- Born: September 5, 1992 (age 32) Vaasa, Finland
- Height: 6 ft 1 in (185 cm)
- Weight: 192 lb (87 kg; 13 st 10 lb)
- Position: Goaltender
- Catches: Left
- Metal Ligaen team Former teams: Rungsted Seier Capital Neftekhimik Nizhnekamsk Rögle BK
- NHL draft: Undrafted
- Playing career: 2011–present

= Ville Kolppanen =

Finnish ice hockey player

Ville Kolppanen (born September 5, 1992) is a Finnish professional ice hockey goaltender who is currently playing with Rungsted Seier Capital in the Metal Ligaen.

==Playing career==
Kolppanen played youth hockey with Tappara before moving to Ilves, and making the Junior A level before moving to North America for one major junior season in appearing with the Lethbridge Hurricanes of the Western Hockey League (WHL) in the 2009–10 season.

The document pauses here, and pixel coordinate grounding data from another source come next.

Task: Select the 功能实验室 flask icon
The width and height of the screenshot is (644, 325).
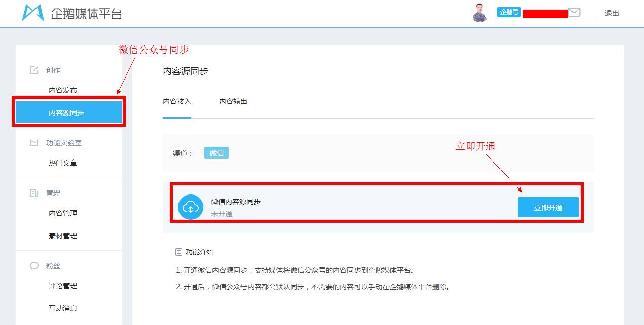Action: pyautogui.click(x=33, y=143)
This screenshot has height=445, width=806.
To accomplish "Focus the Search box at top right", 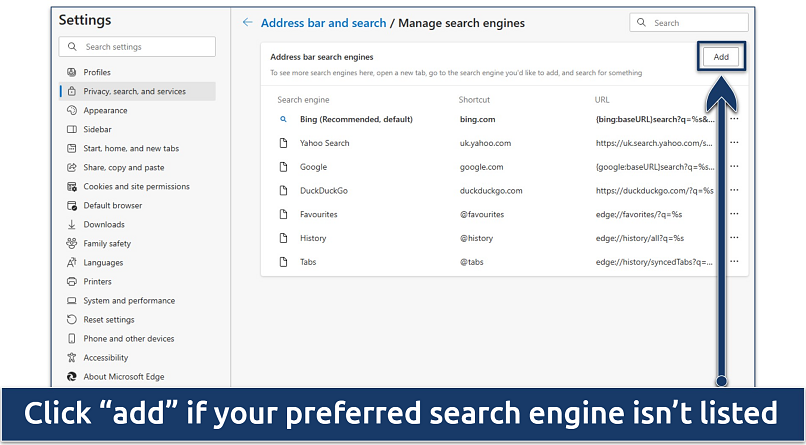I will click(x=690, y=22).
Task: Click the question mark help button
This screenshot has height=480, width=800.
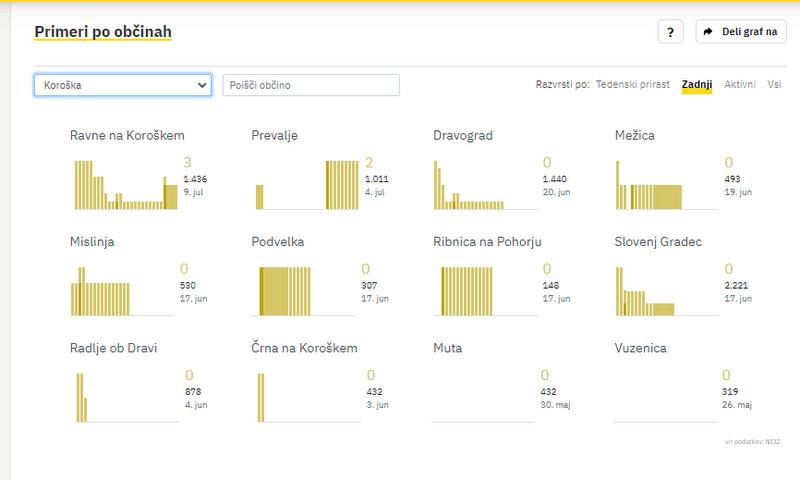Action: point(670,32)
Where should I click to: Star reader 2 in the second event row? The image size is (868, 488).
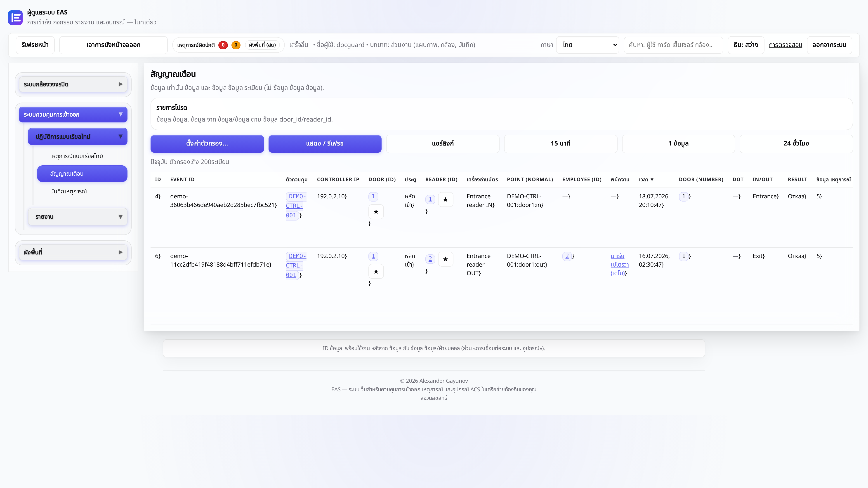(x=445, y=259)
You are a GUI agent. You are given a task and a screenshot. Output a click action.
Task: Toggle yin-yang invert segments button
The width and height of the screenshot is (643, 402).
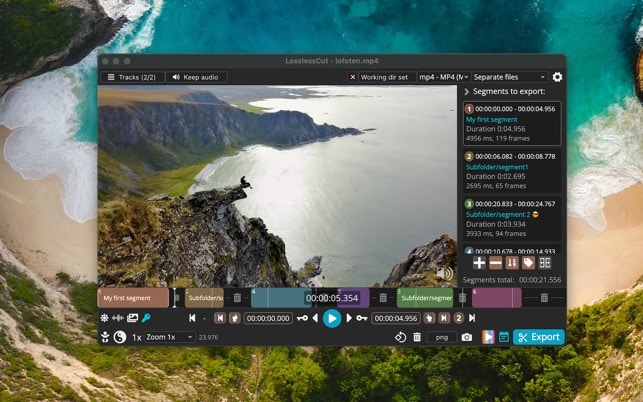(x=119, y=337)
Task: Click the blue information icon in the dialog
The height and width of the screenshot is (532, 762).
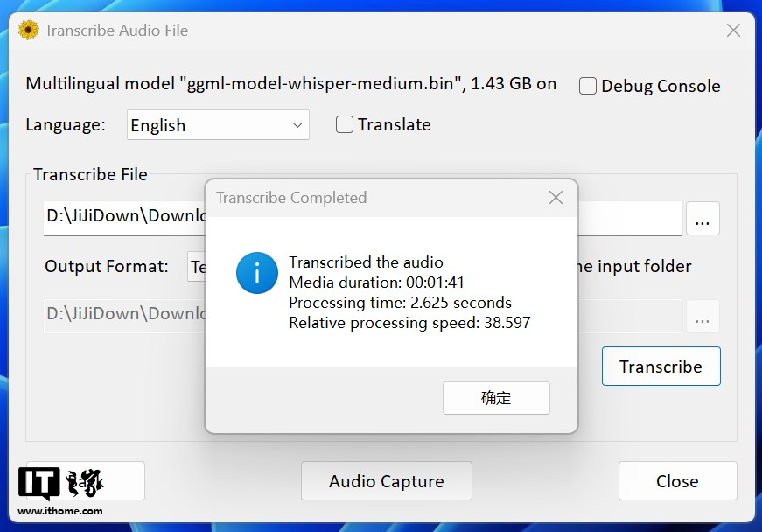Action: click(x=257, y=273)
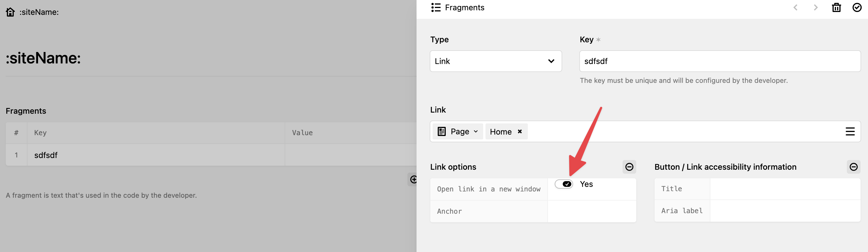868x252 pixels.
Task: Delete the fragment using the trash icon
Action: tap(836, 7)
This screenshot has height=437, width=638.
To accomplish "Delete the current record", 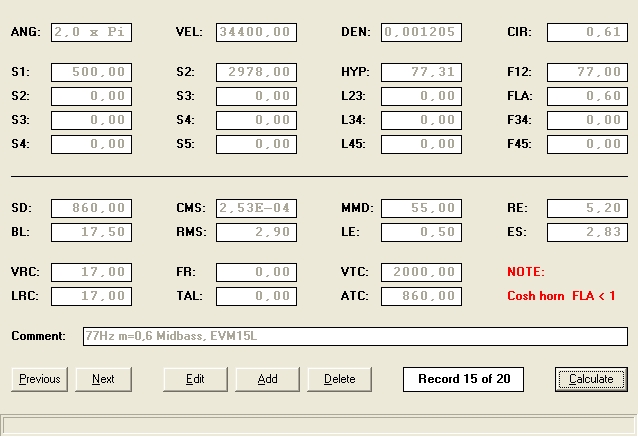I will pyautogui.click(x=339, y=379).
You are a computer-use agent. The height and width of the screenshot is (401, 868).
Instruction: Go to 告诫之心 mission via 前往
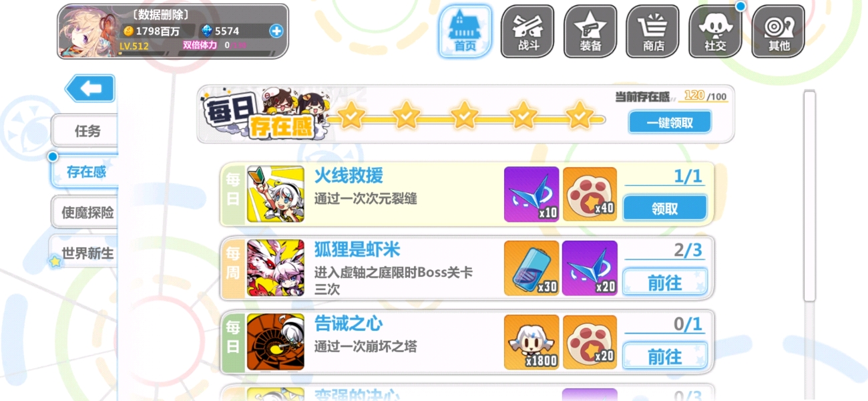pos(664,356)
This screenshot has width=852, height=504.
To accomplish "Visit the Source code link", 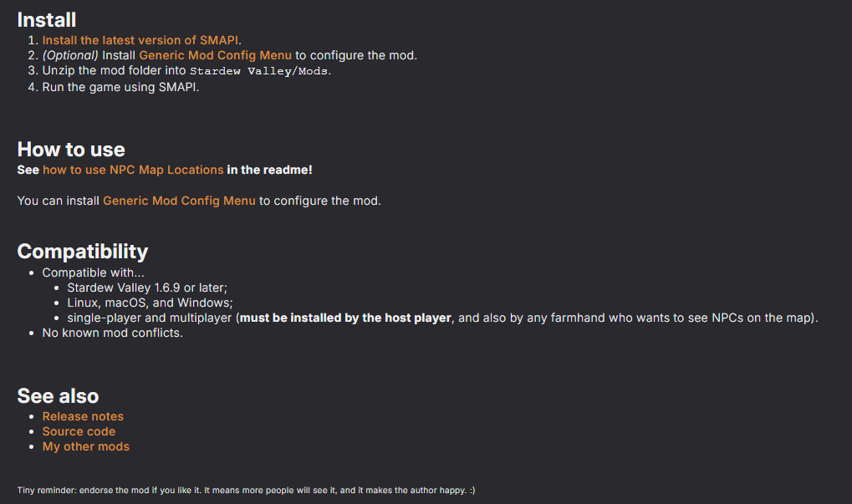I will pyautogui.click(x=79, y=431).
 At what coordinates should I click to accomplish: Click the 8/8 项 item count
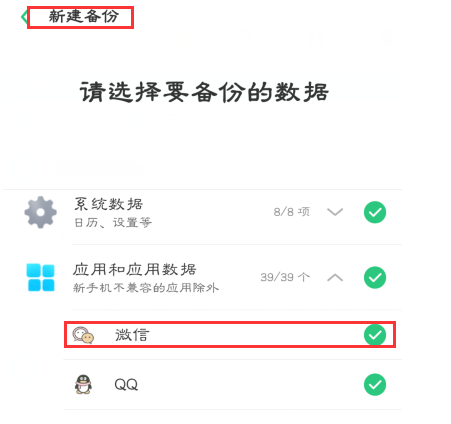click(292, 212)
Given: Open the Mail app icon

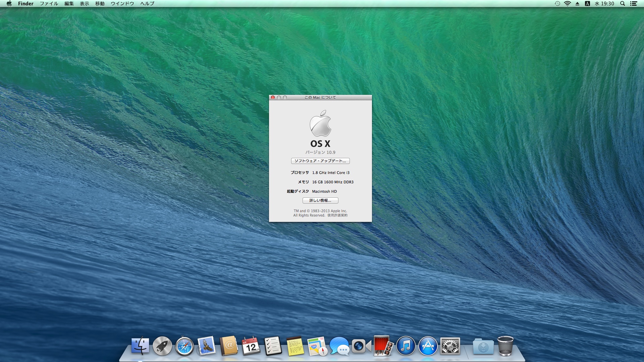Looking at the screenshot, I should (x=207, y=346).
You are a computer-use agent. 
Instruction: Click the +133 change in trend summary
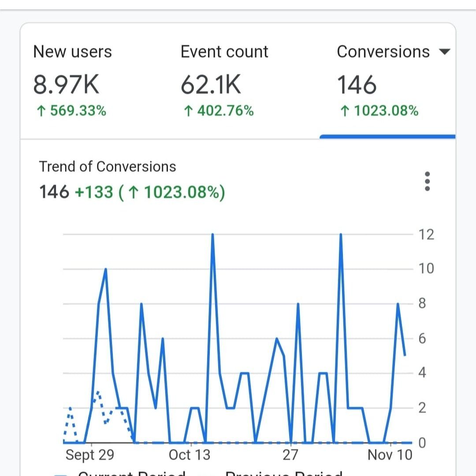[x=94, y=192]
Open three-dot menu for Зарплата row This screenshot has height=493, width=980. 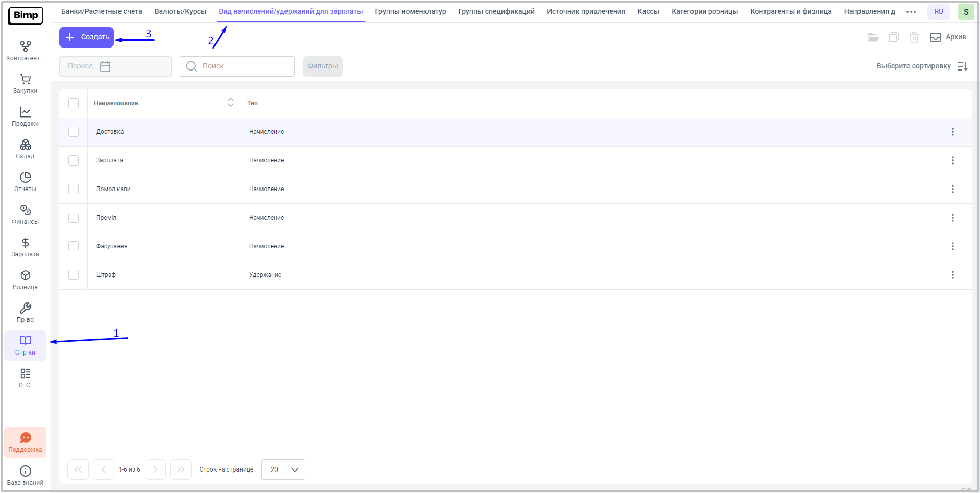point(952,160)
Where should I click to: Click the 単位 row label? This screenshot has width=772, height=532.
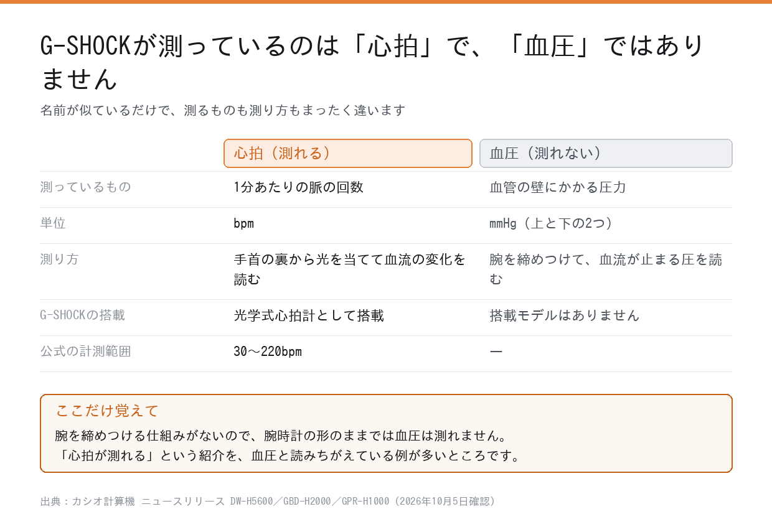pos(53,223)
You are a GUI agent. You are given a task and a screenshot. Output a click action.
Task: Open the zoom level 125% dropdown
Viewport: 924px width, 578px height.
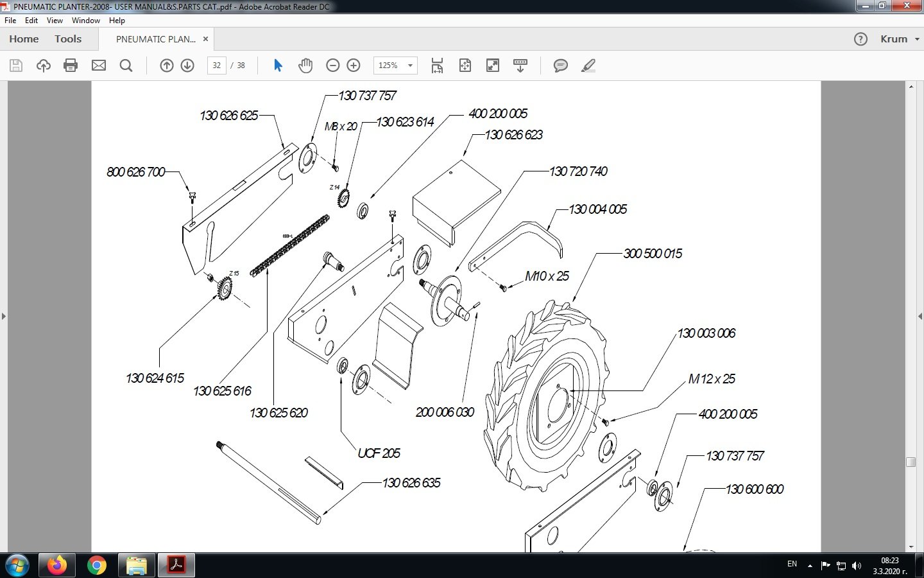(x=410, y=66)
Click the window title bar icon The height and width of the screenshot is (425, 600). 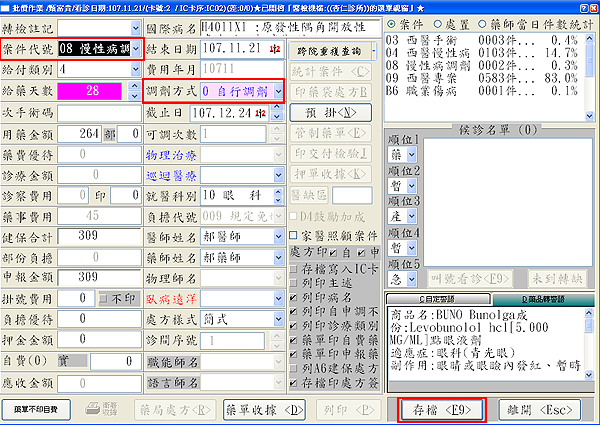tap(8, 7)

Undrafted, Kolppanen returned to Finland with Ilves, making his professional debut in the SM-liiga during the 2010–11 season.

After playing three years in Russia with HC Neftekhimik Nizhnekamsk of the Kontinental Hockey League (KHL), Kolppanen moved to Sweden in agreeing to a contract with Rögle BK of the SHL prior to the 2017–18 season on July 6, 2017.